Printing in the Digital Age

By Anne Welsh, on 16 March 2011

Last Thursday, Julianne Nyhan and I accompanied some of the students from the Historical Bibliography module on a visit to the Bibliography Room in Oxford.

The trip was suggested by Elizabeth Gallagher, who as well as studying on UCL’s MA LIS, is a member of staff at the Bodleian Library, and who was able to introduce us to Paul Nash, who runs printing workshops.

Historical Bibliography is a ten-week module comprising a series of lectures on the history of the book and hands-on sessions at UCL Special Collections.

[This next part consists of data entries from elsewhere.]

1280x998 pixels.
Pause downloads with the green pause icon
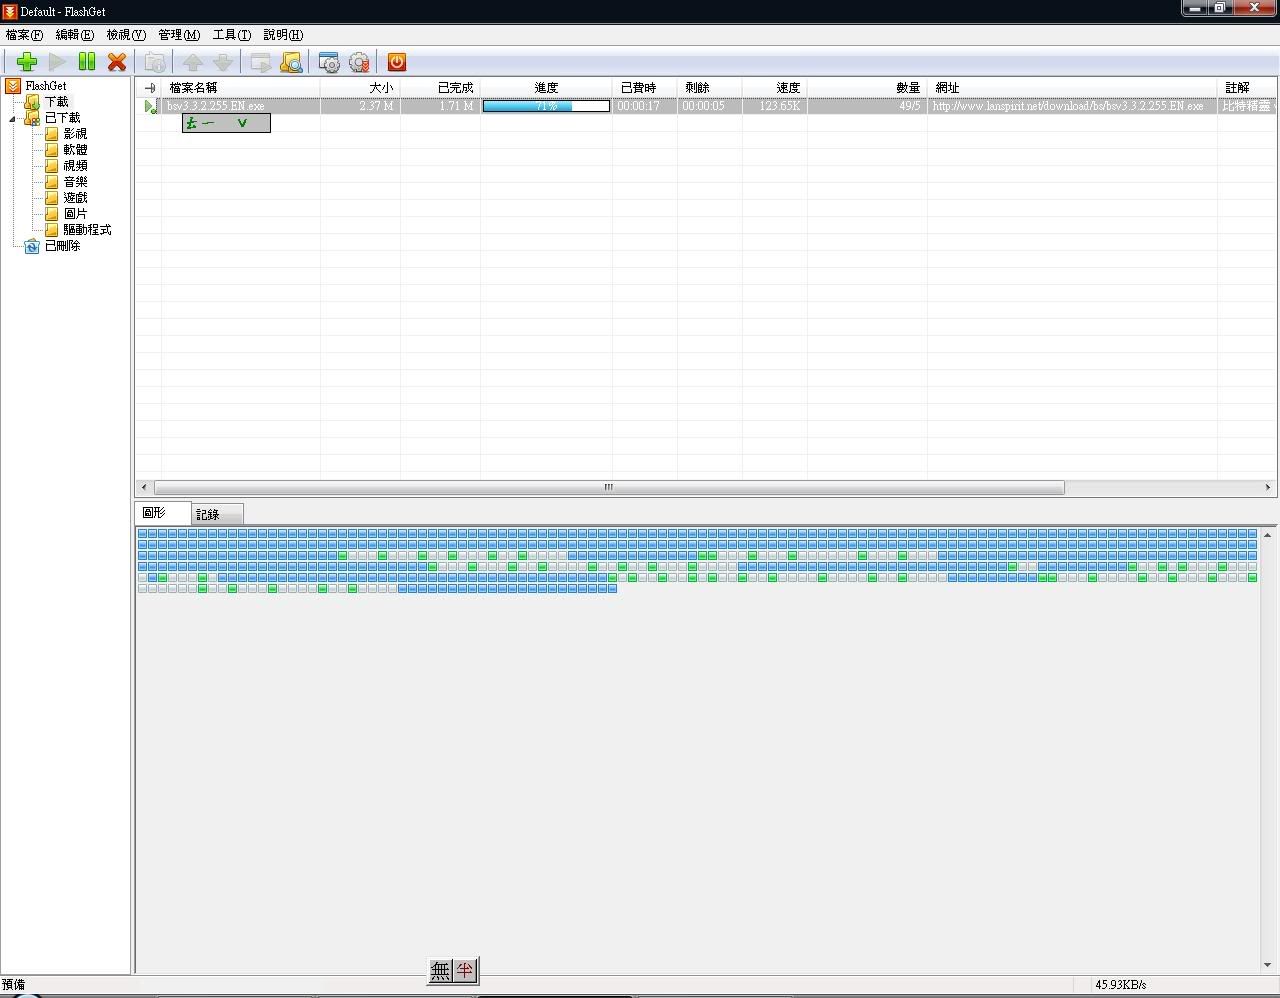[87, 62]
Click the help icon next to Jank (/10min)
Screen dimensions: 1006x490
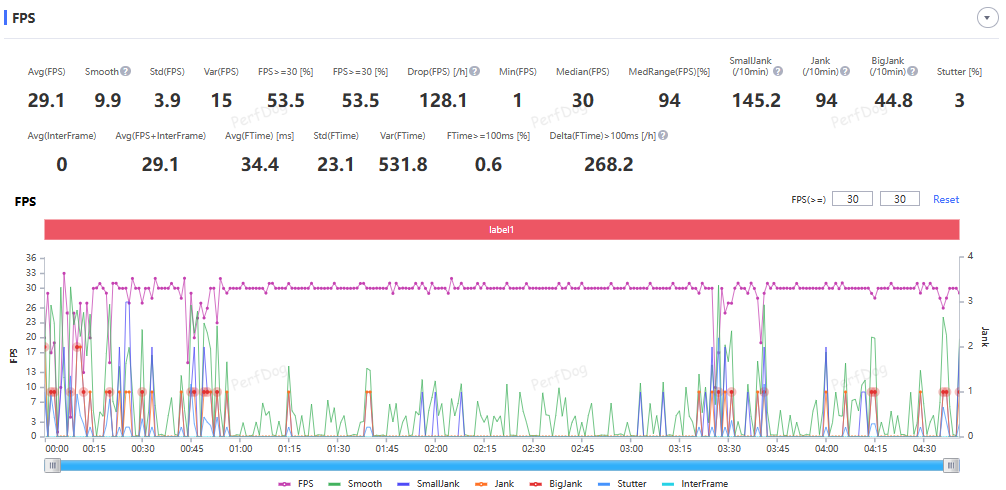pyautogui.click(x=846, y=71)
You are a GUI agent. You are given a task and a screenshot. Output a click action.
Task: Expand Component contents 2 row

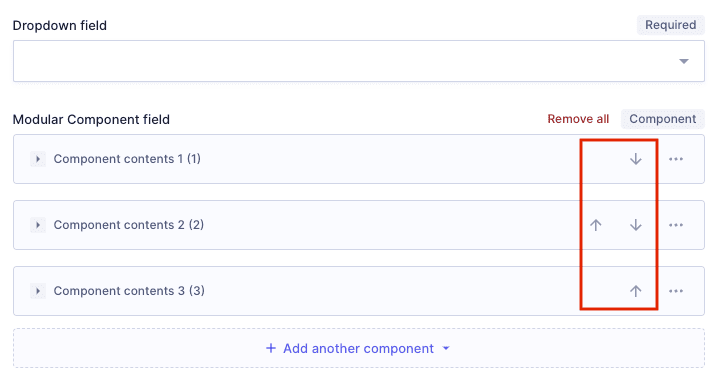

From September 2011, it will be an optional module for the new MA DH.

Early in the course, the whole class also visits St Bride’s Printing Library, where they can see printing presses. At our last visit in October 2010, St Bride’s wasn’t quite ready to give practical experience in printing, so for the eleven students who opted into the Bibliography Room trip, this was their first experience using a handpress.

I asked the students and Julianne if they would be kind enough to share their thoughts on the visit, and how it had affected their thinking about printing and its impact on their work, as librarians, and in Julianne’s case, an academic in the online-always world.

Initially, the intention was to include some quotes in a blog post, but the responses were so interesting that I decided I couldn’t really cut them down. So I’ve compiled a slideshow report, and Julianne has given permission to upload her impressions and link to them as a pdf.

As the module coordinator for the Historical Bibliography, it was an absolute joy to see students (and my colleague) enjoying printing and its complexity, and an even greater joy to read their responses. As MA LIS student Jennifer Howard put it

There has been a massive shift from the use of the type mould and typeset plate to the use of Word and programming languages for web publishing, but that only made me realize how much potential there still is for things to change later on.
Or, from Julianne:
I had initially approached this outing from a historical perspective, hoping that it would help me grapple with some of my research questions. I had not expected that it would enable me to examine what is for me the utterly normal and every day act of using a computer to write with and through in an utterly new way.

For any lecturer, there is possibly no greater pleasure than sharing your passions with students and colleagues, and seeing them integrate them with their own existing experiences – taking them, and therefore you, somewhere new.

Many thanks to Paul Nash, Elizabeth Gallagher and the Bodleian Library; and to Julianne Nyhan and the Historical Bibliography students – it’s wonderful to see my own discipline from fresh eyes, almost as a tourist at home.